### [Extracted information]
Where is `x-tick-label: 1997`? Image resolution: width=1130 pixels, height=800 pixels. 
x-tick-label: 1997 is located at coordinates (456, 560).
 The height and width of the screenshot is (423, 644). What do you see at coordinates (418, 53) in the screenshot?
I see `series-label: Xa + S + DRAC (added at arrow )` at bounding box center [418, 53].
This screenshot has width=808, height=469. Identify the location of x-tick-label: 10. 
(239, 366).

--

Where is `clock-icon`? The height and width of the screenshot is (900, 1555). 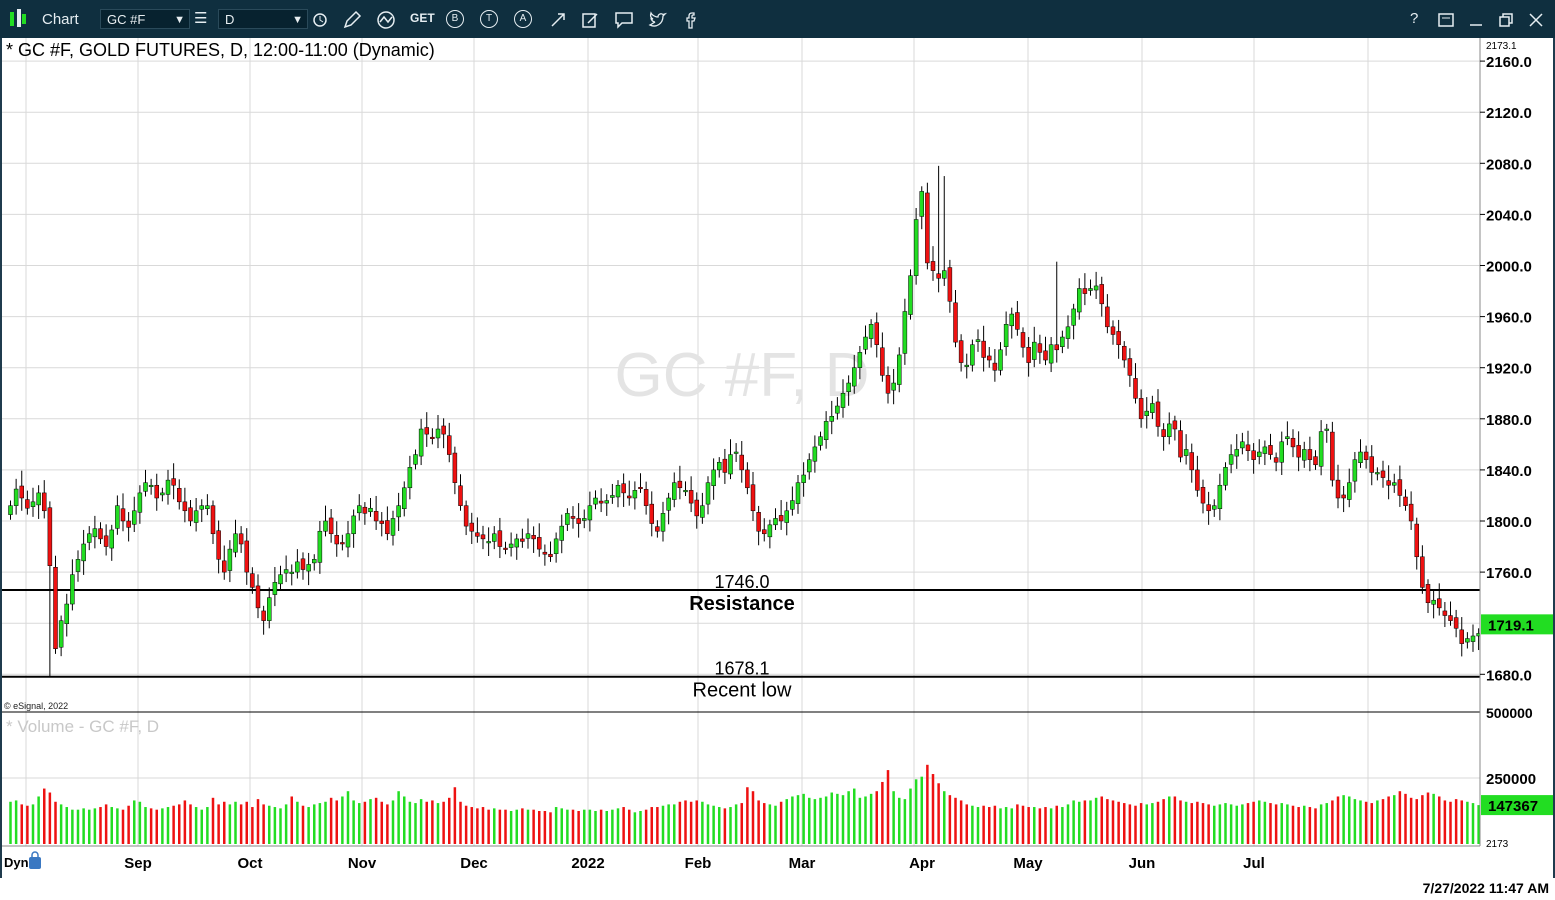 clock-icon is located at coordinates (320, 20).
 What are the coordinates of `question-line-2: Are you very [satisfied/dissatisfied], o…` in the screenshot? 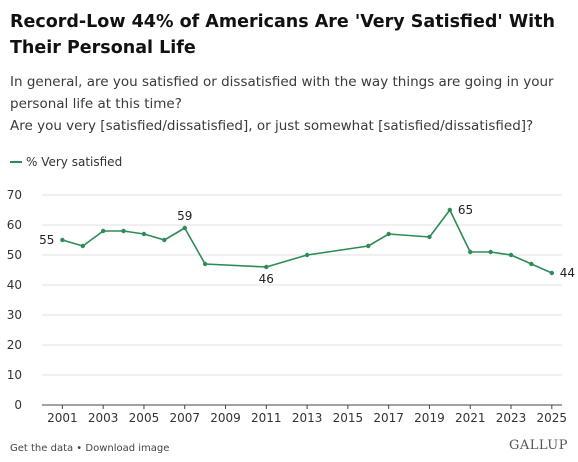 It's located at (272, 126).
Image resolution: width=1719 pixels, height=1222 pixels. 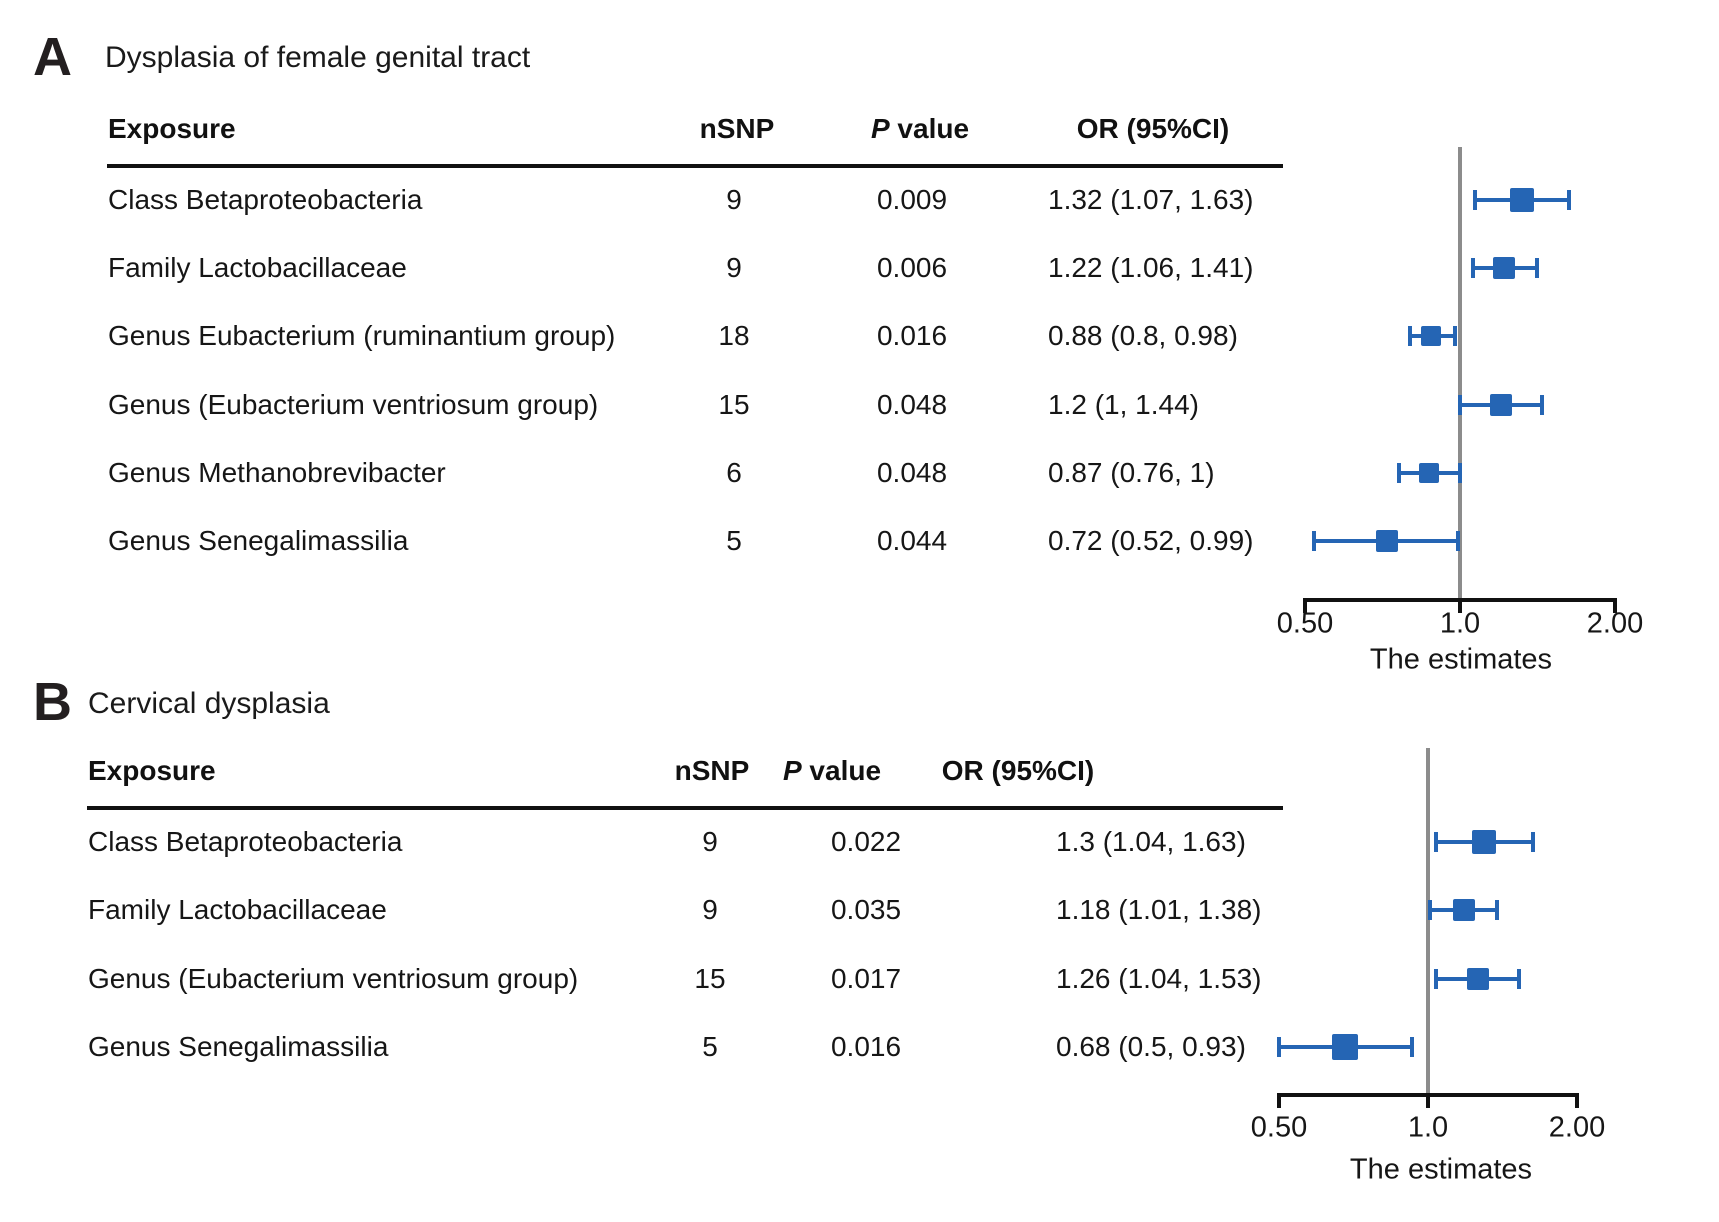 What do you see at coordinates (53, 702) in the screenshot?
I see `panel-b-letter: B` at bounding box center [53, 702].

--

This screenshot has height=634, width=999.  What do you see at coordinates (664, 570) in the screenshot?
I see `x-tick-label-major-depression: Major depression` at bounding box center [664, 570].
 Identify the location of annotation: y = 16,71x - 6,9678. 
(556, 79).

### [To do]
Reproduce verbatim the part that opens with the line containing "pixels, height=800 pixels." and closes with the line containing "center [418, 53].", both included.

### [Task result]
Where is `x-tick-label: 1997`? Image resolution: width=1130 pixels, height=800 pixels. 
x-tick-label: 1997 is located at coordinates (456, 560).
 The height and width of the screenshot is (423, 644). What do you see at coordinates (418, 53) in the screenshot?
I see `series-label: Xa + S + DRAC (added at arrow )` at bounding box center [418, 53].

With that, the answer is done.